The Times' reporter, Steve Lohr, correctly asserts that curating, cleaning, and standardizing data from multiple sources is no simple task, and requires investments of resources and time. But describing it as “janitor work,” with the implication that it is dull and dirty, mischaracterizes what happens when data are transformed into meaningful discernments—hardly "mundane," or easily relegated to automation.
Part of the Process
Our data scientists are experts in their fields, holding advanced degrees in Public Health, and specialization in subjects such as Diabetes, Multiple Sclerosis, all areas of Oncology, Patient Reported Outcomes, and Pompe disease. In the process of turning raw data into information, our data scientists use their subject-matter expertise to break apart the data into normalized variables, allowing for apples-to-apples comparisons and clearer understanding of the often-complex drug development process.
It goes without saying that collecting data is a critical part of our data scientists’ role; but equally key is the expertise that comes from an intimate knowledge of the data—both as it is being uploaded, and in accessing it from our application to perform their analyses. The process enables them to then speak in fine detail about the data as specialized client-team support members, and insightfully comprehend the nuances that only come from this level of interaction.
Smart Data Explained
The act of data cleaning is a systematized way of making critical discoveries. Our team is responsible for harmonizing and relating the data produced by agencies worldwide; the entire process of scouring data as a learning curve unto itself as we develop the taxonomies that best represent all parties. Our customers gain an immense amount of value from that process, not the least of which is the ease of use it creates as they perform comprehensive searches across a myriad of data sources at once. That is only the beginning: By investing in this standardization, we create the opportunity for Smart Data, a concept we have previously described. Most essentially, it is the idea that to get the most from Big Data, one needs to understand enough about the data’s context to make meaningful insights. We believe it is well worth the effort.

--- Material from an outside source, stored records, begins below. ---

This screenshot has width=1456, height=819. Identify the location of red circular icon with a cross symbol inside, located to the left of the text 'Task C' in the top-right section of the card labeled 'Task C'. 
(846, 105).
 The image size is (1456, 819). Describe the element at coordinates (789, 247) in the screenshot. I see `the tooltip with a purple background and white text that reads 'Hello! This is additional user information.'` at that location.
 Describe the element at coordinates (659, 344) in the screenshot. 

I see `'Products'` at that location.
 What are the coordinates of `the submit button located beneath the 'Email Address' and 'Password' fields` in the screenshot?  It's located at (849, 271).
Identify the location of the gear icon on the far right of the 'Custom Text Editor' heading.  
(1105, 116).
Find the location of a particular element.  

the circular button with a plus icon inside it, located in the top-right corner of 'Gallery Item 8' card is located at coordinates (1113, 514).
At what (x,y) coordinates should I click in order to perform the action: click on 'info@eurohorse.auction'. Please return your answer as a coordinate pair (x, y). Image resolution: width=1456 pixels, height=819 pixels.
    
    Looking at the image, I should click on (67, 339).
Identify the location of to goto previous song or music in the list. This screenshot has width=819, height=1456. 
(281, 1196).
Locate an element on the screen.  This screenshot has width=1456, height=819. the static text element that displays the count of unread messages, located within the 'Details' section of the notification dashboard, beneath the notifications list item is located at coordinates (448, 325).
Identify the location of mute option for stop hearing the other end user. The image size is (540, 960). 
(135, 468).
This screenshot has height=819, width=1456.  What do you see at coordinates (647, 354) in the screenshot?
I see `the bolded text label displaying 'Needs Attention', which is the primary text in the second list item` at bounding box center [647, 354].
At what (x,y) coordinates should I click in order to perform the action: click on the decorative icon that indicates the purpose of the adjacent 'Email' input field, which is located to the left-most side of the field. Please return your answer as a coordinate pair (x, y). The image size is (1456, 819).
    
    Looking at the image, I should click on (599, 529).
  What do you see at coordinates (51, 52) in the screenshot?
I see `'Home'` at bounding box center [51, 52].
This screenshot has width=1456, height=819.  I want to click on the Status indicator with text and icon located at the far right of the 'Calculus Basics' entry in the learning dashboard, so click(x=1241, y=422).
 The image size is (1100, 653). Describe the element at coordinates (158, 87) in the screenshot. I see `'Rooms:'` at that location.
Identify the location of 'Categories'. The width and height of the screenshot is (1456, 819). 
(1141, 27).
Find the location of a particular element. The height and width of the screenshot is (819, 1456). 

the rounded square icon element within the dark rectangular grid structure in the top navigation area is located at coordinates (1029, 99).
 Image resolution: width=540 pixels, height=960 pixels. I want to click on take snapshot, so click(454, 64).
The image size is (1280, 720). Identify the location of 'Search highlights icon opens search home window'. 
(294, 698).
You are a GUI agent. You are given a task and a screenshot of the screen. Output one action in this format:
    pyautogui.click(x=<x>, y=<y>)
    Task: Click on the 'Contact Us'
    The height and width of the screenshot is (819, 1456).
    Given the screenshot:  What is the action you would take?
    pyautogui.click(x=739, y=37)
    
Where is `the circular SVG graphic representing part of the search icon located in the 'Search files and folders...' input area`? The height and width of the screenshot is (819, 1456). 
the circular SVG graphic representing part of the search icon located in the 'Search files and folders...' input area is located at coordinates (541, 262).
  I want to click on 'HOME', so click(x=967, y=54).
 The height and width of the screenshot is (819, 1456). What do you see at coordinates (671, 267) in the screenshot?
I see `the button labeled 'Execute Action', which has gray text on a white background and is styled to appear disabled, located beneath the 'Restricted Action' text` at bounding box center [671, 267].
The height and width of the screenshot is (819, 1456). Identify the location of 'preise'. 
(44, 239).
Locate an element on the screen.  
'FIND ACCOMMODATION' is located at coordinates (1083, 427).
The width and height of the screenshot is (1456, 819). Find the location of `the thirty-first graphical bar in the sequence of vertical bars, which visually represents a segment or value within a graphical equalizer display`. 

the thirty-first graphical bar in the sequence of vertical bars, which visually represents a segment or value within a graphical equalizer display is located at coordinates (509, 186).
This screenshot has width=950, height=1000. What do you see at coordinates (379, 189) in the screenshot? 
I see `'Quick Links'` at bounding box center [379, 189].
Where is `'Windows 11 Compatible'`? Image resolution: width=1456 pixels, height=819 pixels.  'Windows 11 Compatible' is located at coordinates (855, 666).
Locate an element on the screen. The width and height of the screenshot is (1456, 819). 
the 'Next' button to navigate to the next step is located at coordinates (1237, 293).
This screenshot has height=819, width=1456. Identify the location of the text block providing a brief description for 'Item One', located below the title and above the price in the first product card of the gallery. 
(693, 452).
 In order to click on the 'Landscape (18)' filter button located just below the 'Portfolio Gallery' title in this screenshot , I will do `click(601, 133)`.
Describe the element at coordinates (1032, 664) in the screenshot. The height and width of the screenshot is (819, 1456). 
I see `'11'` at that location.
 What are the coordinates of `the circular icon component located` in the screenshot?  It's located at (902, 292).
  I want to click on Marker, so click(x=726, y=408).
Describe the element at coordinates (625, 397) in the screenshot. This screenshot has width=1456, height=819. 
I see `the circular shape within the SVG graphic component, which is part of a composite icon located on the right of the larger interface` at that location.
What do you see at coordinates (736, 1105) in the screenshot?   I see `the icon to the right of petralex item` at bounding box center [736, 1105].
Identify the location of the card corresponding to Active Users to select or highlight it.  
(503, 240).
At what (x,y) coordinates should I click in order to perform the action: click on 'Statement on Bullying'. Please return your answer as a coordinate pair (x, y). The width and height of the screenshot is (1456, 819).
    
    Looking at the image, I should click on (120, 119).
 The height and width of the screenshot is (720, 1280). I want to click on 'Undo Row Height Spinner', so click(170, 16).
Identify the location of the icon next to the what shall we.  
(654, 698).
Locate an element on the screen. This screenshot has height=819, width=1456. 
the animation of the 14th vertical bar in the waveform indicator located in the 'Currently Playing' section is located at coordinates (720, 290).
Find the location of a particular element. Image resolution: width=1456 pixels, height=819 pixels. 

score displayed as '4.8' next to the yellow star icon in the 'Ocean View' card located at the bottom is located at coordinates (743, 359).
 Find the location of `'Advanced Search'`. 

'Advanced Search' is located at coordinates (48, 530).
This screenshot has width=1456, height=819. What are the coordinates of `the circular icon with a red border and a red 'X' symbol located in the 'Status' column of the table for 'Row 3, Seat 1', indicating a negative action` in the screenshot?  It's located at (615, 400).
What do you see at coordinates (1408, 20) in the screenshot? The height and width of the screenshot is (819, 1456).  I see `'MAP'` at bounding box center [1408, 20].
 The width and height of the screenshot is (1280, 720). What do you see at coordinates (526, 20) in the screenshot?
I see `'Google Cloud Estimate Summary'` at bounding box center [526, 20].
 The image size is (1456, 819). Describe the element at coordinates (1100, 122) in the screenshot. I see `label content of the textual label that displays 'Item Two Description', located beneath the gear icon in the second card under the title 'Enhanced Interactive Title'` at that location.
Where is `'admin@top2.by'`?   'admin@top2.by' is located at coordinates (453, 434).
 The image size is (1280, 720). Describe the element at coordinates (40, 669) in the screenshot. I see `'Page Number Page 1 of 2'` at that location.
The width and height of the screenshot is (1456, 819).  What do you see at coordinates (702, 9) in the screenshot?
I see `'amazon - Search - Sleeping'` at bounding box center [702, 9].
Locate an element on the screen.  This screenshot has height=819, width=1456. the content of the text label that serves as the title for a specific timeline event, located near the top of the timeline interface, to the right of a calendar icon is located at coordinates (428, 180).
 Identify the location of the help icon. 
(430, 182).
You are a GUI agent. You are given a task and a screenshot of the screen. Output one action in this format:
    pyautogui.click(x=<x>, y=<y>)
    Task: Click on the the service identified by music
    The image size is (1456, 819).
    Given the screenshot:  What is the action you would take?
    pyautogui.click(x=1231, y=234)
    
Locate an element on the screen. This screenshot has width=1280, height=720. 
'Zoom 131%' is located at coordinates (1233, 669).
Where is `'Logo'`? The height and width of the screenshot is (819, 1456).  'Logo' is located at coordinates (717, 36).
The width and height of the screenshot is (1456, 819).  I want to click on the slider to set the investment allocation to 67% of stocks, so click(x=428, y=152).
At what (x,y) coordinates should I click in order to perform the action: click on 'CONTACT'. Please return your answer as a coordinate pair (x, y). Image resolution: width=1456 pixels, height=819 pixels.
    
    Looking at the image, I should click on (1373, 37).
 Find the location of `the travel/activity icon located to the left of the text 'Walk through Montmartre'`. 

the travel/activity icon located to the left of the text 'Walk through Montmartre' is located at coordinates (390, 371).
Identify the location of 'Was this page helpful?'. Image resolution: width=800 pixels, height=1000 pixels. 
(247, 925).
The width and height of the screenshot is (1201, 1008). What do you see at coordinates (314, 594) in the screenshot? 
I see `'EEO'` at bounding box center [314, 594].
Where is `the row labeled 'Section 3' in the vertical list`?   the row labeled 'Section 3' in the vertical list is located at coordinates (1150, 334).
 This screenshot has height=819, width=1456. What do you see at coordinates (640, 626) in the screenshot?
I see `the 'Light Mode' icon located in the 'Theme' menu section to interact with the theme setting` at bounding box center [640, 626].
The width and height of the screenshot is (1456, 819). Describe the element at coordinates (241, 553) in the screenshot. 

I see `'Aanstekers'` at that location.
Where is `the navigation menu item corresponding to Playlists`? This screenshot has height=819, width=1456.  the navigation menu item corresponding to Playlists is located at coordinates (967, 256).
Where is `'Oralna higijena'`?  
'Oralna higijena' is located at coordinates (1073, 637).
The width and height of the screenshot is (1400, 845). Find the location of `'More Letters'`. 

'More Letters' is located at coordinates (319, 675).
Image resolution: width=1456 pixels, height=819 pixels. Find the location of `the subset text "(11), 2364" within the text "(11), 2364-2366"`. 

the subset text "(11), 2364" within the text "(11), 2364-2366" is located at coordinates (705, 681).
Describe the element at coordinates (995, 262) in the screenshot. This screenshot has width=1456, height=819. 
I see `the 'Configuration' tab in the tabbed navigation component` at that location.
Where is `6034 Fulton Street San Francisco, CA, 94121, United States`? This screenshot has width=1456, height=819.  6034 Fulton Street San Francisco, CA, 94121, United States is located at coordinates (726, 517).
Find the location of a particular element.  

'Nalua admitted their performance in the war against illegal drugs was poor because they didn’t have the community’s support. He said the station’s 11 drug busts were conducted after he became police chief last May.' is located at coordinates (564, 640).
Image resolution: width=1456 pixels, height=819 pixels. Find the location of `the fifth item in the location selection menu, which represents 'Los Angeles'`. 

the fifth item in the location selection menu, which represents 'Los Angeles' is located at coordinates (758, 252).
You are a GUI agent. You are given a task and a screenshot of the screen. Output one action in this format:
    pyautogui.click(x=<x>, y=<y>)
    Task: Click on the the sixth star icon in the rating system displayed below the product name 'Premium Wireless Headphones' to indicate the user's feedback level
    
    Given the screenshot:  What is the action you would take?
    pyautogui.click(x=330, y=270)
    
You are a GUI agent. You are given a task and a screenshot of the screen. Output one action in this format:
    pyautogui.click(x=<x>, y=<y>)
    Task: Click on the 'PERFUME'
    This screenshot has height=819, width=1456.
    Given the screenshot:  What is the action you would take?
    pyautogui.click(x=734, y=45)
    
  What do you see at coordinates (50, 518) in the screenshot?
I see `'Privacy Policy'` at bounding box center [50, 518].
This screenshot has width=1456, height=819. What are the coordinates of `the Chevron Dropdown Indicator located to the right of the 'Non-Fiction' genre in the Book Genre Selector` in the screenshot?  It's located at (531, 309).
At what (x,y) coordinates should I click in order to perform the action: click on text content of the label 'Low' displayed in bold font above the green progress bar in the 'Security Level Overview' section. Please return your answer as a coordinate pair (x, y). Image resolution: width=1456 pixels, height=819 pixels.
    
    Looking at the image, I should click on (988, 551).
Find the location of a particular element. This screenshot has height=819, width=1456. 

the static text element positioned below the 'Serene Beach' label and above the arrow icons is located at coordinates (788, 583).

Machines can be automated for results or collecting certain types of data, as the Times’ article suggests, but not for intelligent dialogue to discuss, or understand, complex and nuanced situations, within the correct context. We would be hard-pressed to find a program that could ever be set up to go through the same work process as our data scientists, and then lend itself to conversation and Q&A regarding the output and findings.
Therefore, to brand as tedious and low-level our data scientists' high-skilled, thinking job, and their process, which yields pattern recognition that would otherwise stay hidden, undermines its, and their, value.